The Air Taxi Arms Race: Who Wins When the Sky Becomes a Road?
500
2026
$791B
The question the eVTOL industry spent four years answering — ‘can these aircraft actually fly safely?’ — has finally been put to rest. Joby Aviation has already delivered its first aircraft to the U.S. Air Force. The question for 2026 is brutally commercial: can anyone manufacture at scale before the capital runs out?
Joby’s acquisition of a 700,000-square-foot facility in Dayton, Ohio — targeting 500 aircraft per year — signals the transition from prototype to production line. Archer Aviation is following a similar path. But the graveyard of aerospace programmes is full of companies that flew beautifully and manufactured catastrophically. The certification and production challenge for eVTOLs is unlike anything the industry has navigated before.
“For investors, 2026 is the year eVTOL companies must prove they can scale to production lines — not just prototypes.”
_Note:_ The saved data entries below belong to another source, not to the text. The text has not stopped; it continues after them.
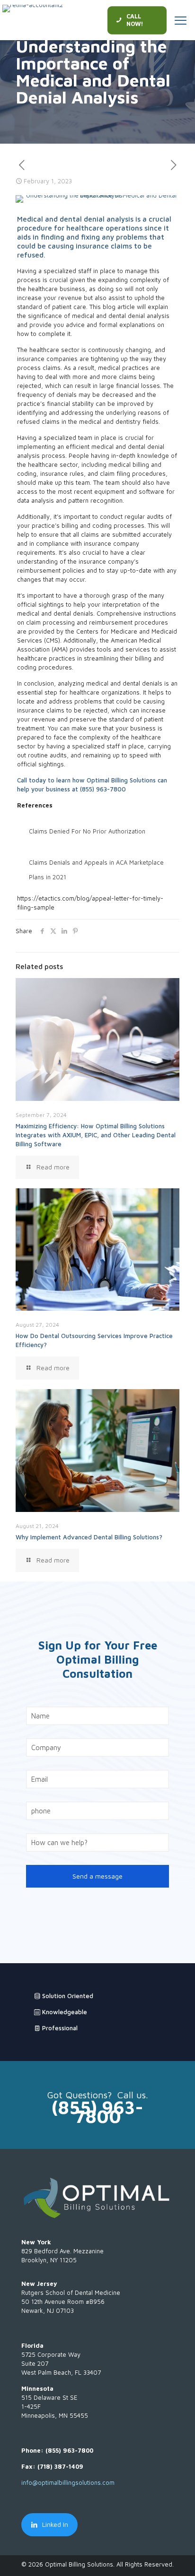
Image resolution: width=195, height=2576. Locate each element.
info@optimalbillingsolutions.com (68, 2482)
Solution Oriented (66, 1996)
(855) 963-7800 (103, 789)
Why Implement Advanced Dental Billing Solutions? (89, 1537)
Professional (59, 2028)
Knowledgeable (63, 2012)
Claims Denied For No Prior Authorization (87, 831)
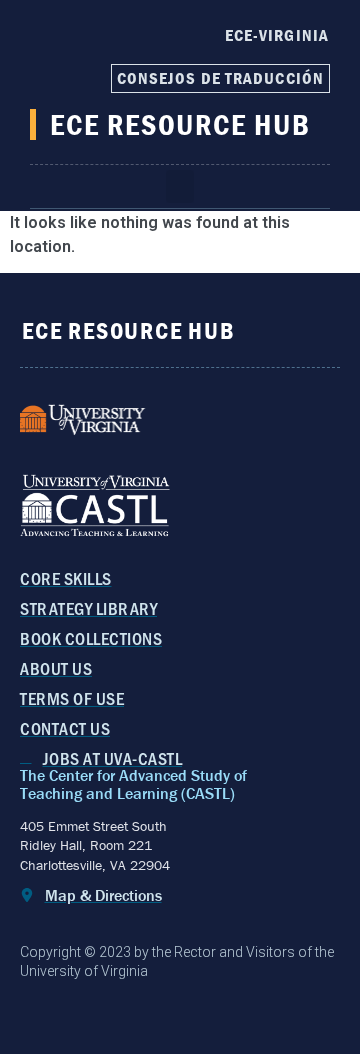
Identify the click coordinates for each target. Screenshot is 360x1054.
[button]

The infrastructure race is equally fierce. Vertiports — the skyport terminals that will define the passenger experience of urban air mobility — are being designed not as utilitarian landing pads but as brand statements. The integration with ground transport, app-based booking, and biometric boarding means the first movers are effectively building an entirely new modal category from scratch.
For airports, the opportunity is profound and the threat is real. A city with a mature eVTOL network changes the catchment geometry of every major hub. Airlines that dismiss this as a ‘last mile’ novelty are making the same mistake taxi companies made in 2009.